As the U.S. Congress works to finalize its health care reform legislation, it must be pointed out that the House and Senate bills fail to provide the comprehensive care needed to keep down current spiraling costs.

This can only be achieved through a strong public option–a tactic used by every other wealthy industrialized nation to control prices and to make health care a right for all, not just a privilege for a few.

And it works. The United States is the only wealthy country that does not insure all of its citizens through a government-run health care system. And on Jan. 7th, the American Spark showed that the average U.S. citizen spends more than double what an ordinary citizen of most other rich nations has to pay for basic health care needs.

So what are the most basic flaws in the legislation now being considered?

At this point both the House and Senate bills are pretty bad – but the Senate bill is worse. The House legislation originally had a fairly basic public option, which has been whittled down to almost nothing. The Senate bill doesn’t even possess that.

So what, in our estimation, are the single greatest problems with the legislation apparently being hammered out by Congress? It now appears that the final bill will:

#1—Not fix America’s out-of-control health care costs. In fact, health insurance will continue to be far too expensive for a fair number of lower income people.

Both bills will force virtually every American to purchase insurance. Some minor subsidies apparently will be provided. But poorer families may be forced to surrender up to 20% of their annual income–one out of every five dollars they make–to buy health insurance.

And for all that pain, the House and Senate bills still will leave millions un-insured. Only a public option would certainly insure every American, and slash prices to boot.

#2—Insurance companies almost surely will remain exempt from U.S. anti-trust laws. As current law now stands, insurance companies are exempt from laws which prevent price-gouging and business monopolies.

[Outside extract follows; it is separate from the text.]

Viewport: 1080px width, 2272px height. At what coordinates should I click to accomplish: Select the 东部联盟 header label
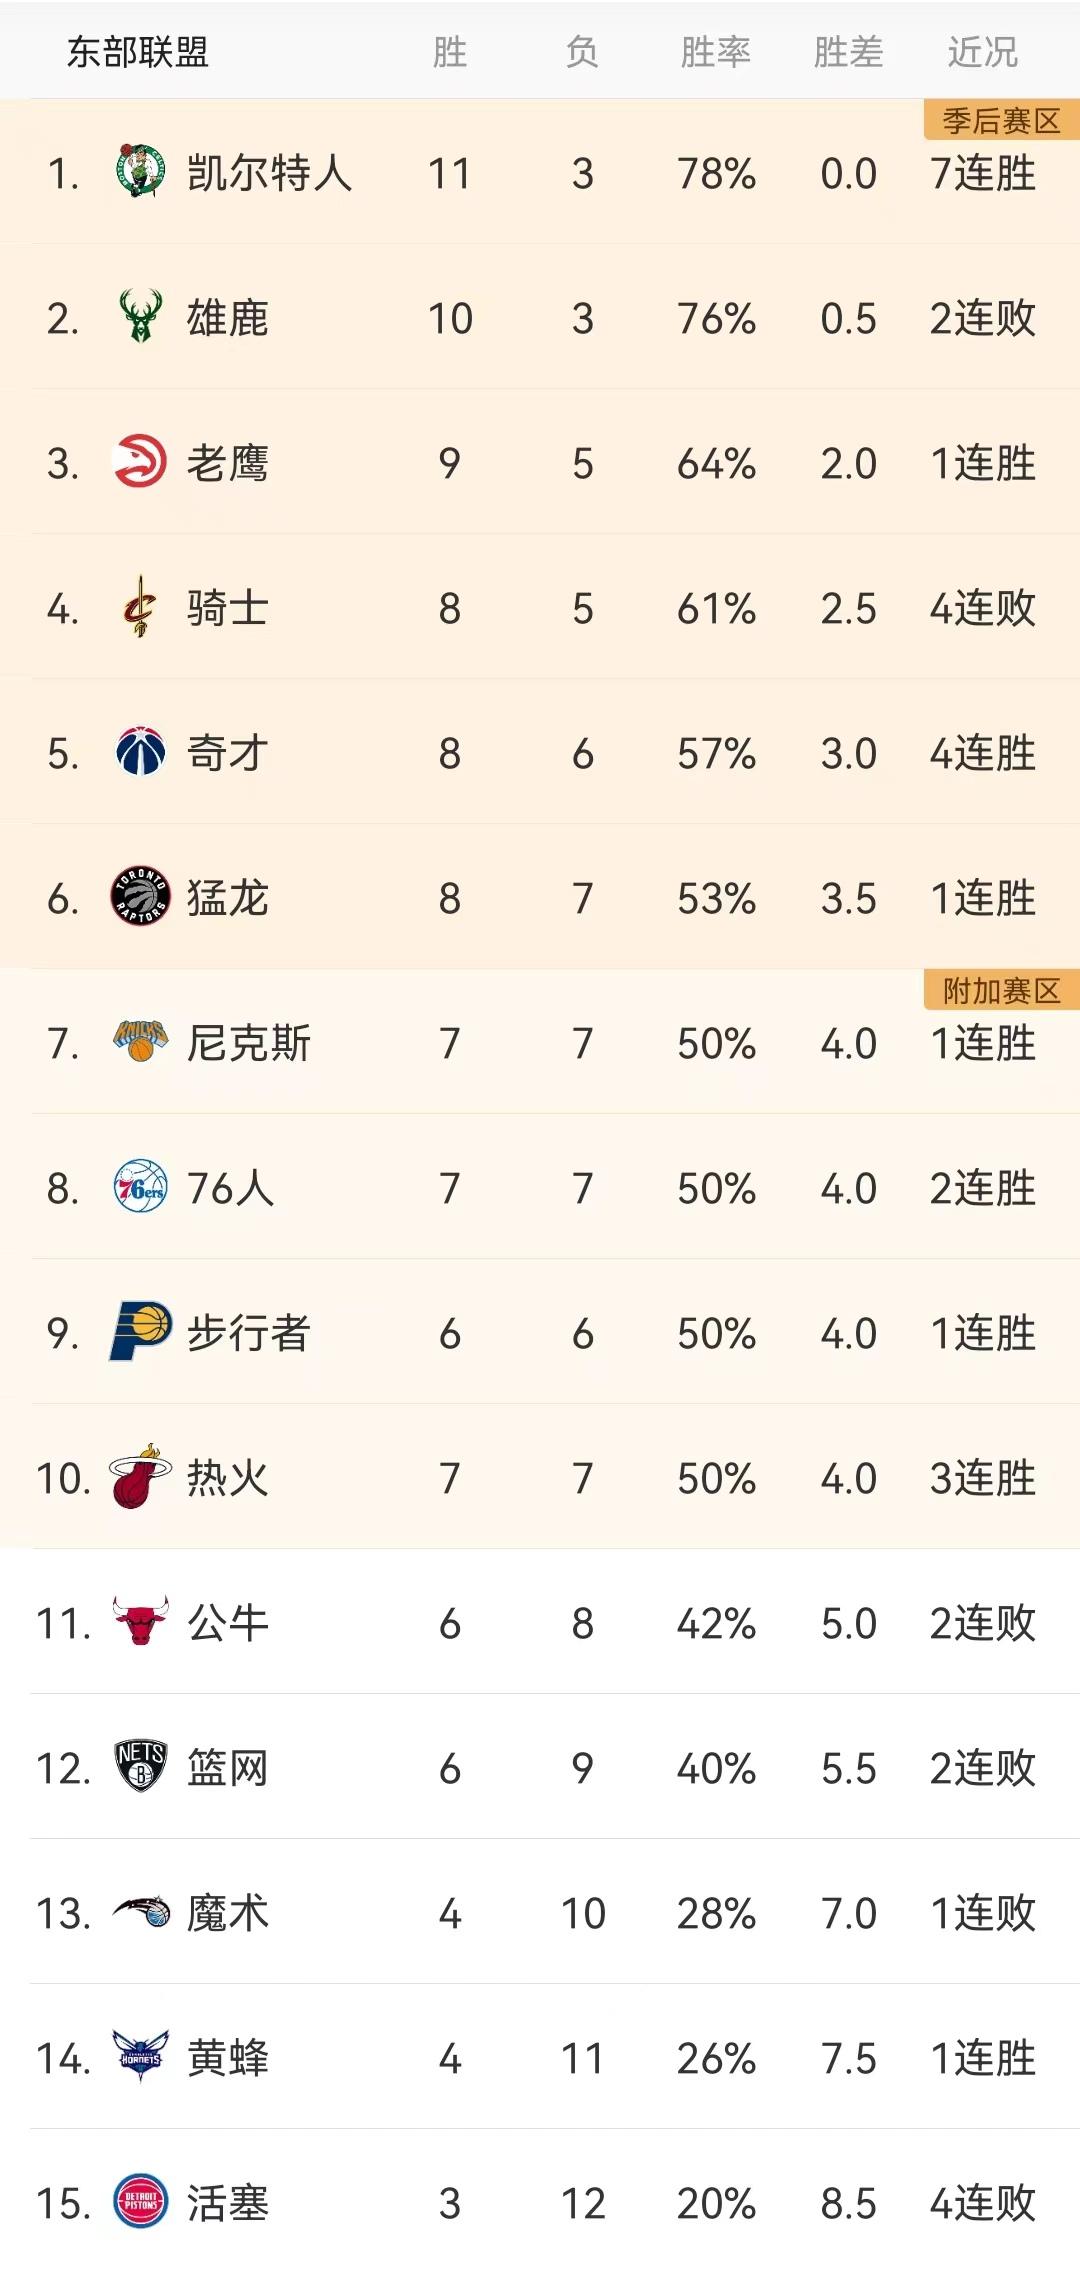(x=138, y=52)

A new Congressional Research Service report, released in November 2009, sheds light on the role this anti-trust exemption plays in generating many of our out-of-control health care costs.

“The health insurance market has many features that can hinder markets, lead to concentrated markets, and produce inefficient outcomes,” flatly stated the Nov. 2009 report.

“The exercise of market power by firms in concentrated markets generally leads to higher prices and reduced output—high premiums and limited access to health insurance—combined with high profits” for the monopolies, declares the November report.

The House legislation would end the anti-trust exemption, while the Senate bill lets the insurance monopolies continue.

#3—Tax U.S. workers’ health coverage as a principal means of paying for the current health reform effort. The Senate plans to tax the benefits packages of hard-working Americans.

The Senate apparently believes that the wealthy should get the bailouts, but we should should get the taxes.

The initial House bill, by contrast, pays for health care reform with a basic surcharge on the wealthiest Americans. Since we bailed them out, it seems the least they can do is help everyone else for a change.

As we said above, the legislation now being hammered out will fail to provide the comprehensive health care reform needed to keep down out-of-control costs. That’s why the current beast deserves to die.